Si algo faltaba para marcar el fin de ciclo es que el de ayer fue el último partido de Julio Lamas al frente de la Selección, otro nuevo técnico vendrá para seguir la reconstrucción que el mismo Lamas inició en este torneo incorporando a cinco jugadores nacidos a partir de 1990.

Sin sorpresas

Argentina tenía que hacer un partido muy bueno para tener opciones de vencer a Brasil.
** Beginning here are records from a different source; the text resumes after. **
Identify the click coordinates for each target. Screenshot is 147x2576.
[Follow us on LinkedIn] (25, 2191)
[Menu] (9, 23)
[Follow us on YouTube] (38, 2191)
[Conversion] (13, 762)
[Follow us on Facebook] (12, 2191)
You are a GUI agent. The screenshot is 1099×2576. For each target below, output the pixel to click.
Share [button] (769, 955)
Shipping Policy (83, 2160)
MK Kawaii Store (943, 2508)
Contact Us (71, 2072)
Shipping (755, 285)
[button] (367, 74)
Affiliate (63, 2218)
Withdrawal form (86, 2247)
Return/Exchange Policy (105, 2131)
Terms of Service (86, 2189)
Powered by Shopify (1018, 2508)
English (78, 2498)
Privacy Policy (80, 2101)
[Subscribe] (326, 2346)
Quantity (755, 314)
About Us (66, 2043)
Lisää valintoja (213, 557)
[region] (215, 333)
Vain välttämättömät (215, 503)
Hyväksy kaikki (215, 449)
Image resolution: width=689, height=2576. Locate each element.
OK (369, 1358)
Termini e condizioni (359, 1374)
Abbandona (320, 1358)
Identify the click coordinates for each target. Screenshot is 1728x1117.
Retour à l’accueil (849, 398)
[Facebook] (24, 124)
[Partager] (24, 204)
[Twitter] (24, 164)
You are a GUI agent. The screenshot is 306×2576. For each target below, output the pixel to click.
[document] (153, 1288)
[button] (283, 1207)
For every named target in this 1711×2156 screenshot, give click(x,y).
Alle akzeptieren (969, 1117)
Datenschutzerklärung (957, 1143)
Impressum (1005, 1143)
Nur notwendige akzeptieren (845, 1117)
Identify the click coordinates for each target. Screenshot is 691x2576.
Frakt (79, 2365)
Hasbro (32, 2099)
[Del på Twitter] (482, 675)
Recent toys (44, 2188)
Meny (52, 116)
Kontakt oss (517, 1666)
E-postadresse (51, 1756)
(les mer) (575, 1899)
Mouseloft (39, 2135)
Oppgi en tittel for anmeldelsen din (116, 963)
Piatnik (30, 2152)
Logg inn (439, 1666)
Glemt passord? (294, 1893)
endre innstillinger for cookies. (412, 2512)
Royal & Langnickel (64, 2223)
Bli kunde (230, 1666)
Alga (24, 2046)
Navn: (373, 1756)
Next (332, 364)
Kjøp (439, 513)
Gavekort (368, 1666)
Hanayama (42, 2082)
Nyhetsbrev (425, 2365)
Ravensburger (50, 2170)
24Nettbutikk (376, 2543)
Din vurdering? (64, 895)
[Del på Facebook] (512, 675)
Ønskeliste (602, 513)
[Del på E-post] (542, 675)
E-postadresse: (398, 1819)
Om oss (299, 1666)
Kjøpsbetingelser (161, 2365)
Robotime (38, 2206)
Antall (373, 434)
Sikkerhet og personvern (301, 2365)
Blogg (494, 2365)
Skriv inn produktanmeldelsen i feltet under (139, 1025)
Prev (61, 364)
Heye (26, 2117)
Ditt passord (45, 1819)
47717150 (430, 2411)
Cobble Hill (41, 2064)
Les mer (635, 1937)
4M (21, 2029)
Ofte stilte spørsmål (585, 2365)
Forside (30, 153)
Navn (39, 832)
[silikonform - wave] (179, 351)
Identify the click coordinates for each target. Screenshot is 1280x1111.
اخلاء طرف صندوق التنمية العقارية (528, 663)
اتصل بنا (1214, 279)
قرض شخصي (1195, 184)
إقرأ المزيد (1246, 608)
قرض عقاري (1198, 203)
Debía controlar los rebotes, que Brasil no corra el contraataque y tener porcentajes de canchas por encima de la media. Bueno, todos esos objetivos tácticos fallaron. Brasil fue el dueño del tablero, metió 14 puntos de contra frente a ninguno de Argentina, que además tuvo modestos porcentajes. Así resultó imposible tener chances de victoria.

Encima del concepto global, Brasil hizo una defensa implacable sobre Scola. Fue 1 contra 1, primero Varejao, después Nené; lo desgastó, lo complicó con las faltas y así sacó del circuito al jugador más determinante de Argentina, que empezó con un buen primer tiempo, pero ya desde el segundo cuarto Brasil empezó a quebrar al equipo de Lamas y en tres cuartos le metió un parcial de 72 a 44, demasiado para pretender algo bueno.

Cuatro años le llevó a Magnano meterle algunas de las cosas que mostraron ayer los brasileños; defensa, mucha defensa, compromiso con el equipo, poder jugar a un tanteador bajo, pasarse la pelota y especialmente jugar en equipo. Todo esto se lo tiró encima a Argentina y por eso le ganó por 20 puntos.

Vienen nuevos tiempos para la Selección argentina, lo hecho tiene que ser espejo para los que lleguen al equipo. Hay un legado inmenso para respetar, seguir y volver a ser competitivos. De eso al final se trata este juego.